On tax deductions for self-education, or #ScrapTheCap
The observation that “doctors will have to pay more” is not an argument. The AMA should find a better one.
The classic lens by which people judge tax changes is in who becomes worse off. This is flawed: tax distributions always leave someone worse off. If we were afraid of that, we would never change anything. Regrettably, that doctors will incur costs is all the Australian Medical Association (AMA) has been able to come up with in its fight against a proposal to impose a $2000 cap on tax deductions for self-education expenses.
Especially here, the argument that things will cost more for some is hard to have sympathy for. Those who will lose most are in well-off, high-prestige professions like doctors and architects. While education is expensive, these people aren’t exactly poor.
It’s also not enough to say that it’ll create a disincentive. Needing to spend more obviously will, but that again is just relative to the status quo—an argument for never changing anything.
Distortion and externality
The question to ask is not who will lose from the change, but what tax structure would bring about the “right” level of spending on self-education. And you can’t just say “spending more on education is always better”: unless you think we should spend everything on education, that’s self-evidently false. There are two main elements to consider:
- What would least impact the decisions people make compared to if tax wasn’t a relevant factor?
- Are there any benefits incurred in self-education that aren’t reflected in the price paid by the individual?
In economic jargon, the first is “distortion”, and the second is “externalities”.
The reference points in italics are important. Obviously if you remove a tax deduction, people will be respectively less inclined to spend there. But it’s circular to say that the change is necessarily bad, since that assumes the status quo was good. It’s also not enough that doctors’ patients benefit from the training. They obviously do, but that’s built into price signals: more knowledgeable people get paid more.
This means you can’t just say, “people will spend less on education” as if that’s bad. You have to ask what is least distortionary (after externalities). Unfortunately this question is far too difficult to address in a sound bite. Distortion-wise, the principle behind the deduction goes like this:
- We tax everyone on their income, which by default is not distortionary.
- Self-education is money spent on being productive to others, not spent on oneself. So it is incidental to how they earn their income, so it’s not really income.
- When you apply income tax to this, you distort incentives away from spending on “factors of production” (so to speak) towards end-user spending.

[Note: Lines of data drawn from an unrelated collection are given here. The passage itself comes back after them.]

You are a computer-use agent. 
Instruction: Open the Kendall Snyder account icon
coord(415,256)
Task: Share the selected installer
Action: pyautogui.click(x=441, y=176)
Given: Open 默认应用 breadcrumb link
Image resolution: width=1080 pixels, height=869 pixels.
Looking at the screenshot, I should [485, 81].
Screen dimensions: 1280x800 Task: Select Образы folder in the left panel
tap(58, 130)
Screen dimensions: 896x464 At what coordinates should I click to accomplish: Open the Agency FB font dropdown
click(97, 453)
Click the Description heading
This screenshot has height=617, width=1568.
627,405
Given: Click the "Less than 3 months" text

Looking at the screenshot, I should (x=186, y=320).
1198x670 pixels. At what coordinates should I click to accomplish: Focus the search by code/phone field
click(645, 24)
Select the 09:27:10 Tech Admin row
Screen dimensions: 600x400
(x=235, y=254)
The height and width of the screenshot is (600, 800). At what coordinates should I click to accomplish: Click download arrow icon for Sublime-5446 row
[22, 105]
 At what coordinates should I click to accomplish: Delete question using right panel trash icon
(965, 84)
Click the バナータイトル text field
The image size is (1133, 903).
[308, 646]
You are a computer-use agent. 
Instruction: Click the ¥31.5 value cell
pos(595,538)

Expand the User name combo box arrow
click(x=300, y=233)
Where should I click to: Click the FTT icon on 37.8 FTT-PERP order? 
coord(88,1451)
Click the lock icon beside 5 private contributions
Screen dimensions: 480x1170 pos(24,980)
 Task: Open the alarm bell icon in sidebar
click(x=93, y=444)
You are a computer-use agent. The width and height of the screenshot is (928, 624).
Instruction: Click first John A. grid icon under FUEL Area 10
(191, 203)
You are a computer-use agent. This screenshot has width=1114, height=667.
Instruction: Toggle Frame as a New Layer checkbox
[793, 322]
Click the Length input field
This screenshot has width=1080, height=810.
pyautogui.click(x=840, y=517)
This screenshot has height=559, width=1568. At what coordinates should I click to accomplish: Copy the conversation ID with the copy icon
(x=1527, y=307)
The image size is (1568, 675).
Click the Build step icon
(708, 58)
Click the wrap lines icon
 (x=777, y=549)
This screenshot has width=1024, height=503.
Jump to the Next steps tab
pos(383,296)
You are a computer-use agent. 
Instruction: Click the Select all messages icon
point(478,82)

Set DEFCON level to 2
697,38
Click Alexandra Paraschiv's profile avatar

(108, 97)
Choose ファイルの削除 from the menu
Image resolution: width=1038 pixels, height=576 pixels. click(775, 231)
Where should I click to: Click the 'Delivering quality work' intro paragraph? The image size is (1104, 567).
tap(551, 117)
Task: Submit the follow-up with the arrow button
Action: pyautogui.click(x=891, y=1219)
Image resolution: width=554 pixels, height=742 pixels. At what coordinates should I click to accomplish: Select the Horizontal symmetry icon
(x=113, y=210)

- Therefore, funds spent on self-education should not be subject to income tax (i.e. should qualify for deduction).
The most tenuous premise is (2). In order for you to fully believe it, you have to believe that the professional does not gain from the education. But the education has the almost-direct purpose of increasing the professional’s income (this is a requirement). So you would have to believe that this doesn’t truly count, and also ignore that people often want this education and the stimulation (both present and future) arising from it.
This leaves externalities. Is there a benefit to society that wouldn’t be taken into account by a doctor when deciding to undertake that study? Of course, many doctors are remunerated by the state, not patients. Also, doctors don’t really decide whether to do this study; they just do. These facts complicate the question. I don’t have an answer, but it’s worth noting that we subsidise education in general in recognition of its social benefit. Whether the deduction is a good means of correcting this externality is questionable, though not implausible.
The social benefit we recognise in education also raises another quirk of this tax deduction, coming from its very definition. Not all education qualifies for a deduction: even if it relates in “only a general way” to your work, it doesn’t count. So those who advocate it because “education is valuable” should at least consider whether the deduction is unduly discriminatory.
To qualify, the course has to “skill or specific knowledge required for your then current work activities”. This disadvantages professions where one’s value lies in a broad base of knowledge not always strictly relevant to the job at hand, e.g. those heavily involving innovation. (Disclosure: I’m a telecommunications engineer.) Also, by biasing towards one’s current work, it distorts incentives away from retraining to fill a current gap in the labour market, thereby (further) reducing the reallocation of resources to skills in high demand.
Some better arguments
There are viable grounds to argue that taxing self-education is distortionary, or that there are externalities not otherwise accounted for. The AMA could also be using other arguments, for example, that their extensive training is in effect mandatory, so the state shouldn’t be taxing them for fulfilling a requirement.
That’s not what they’ve been doing. Their strategy seems to be impressing on people that doctors spend a lot on training, and that a tax deduction is a requisite for recognising its value. The first part is true but irrelevant. The second part is false. The state can have many ways of recognising the value of an activity; it may even decide it is valued enough by its citizens not to need a special push. As it stands, the “Scrap the Cap” campaign reeks of self-interest alone, not unlike the various oppositions to the quagmire of deductions in America.
This is regrettable. The AMA should be expected to campaign on behalf of its members—that is an association’s job. But by framing the issue primarily in cost to practitioners, they do their members and the public a disservice. Doctors rightly have a reputation for caring about the impact their work has on the community. I hope the campaign will begin to reflect this soon.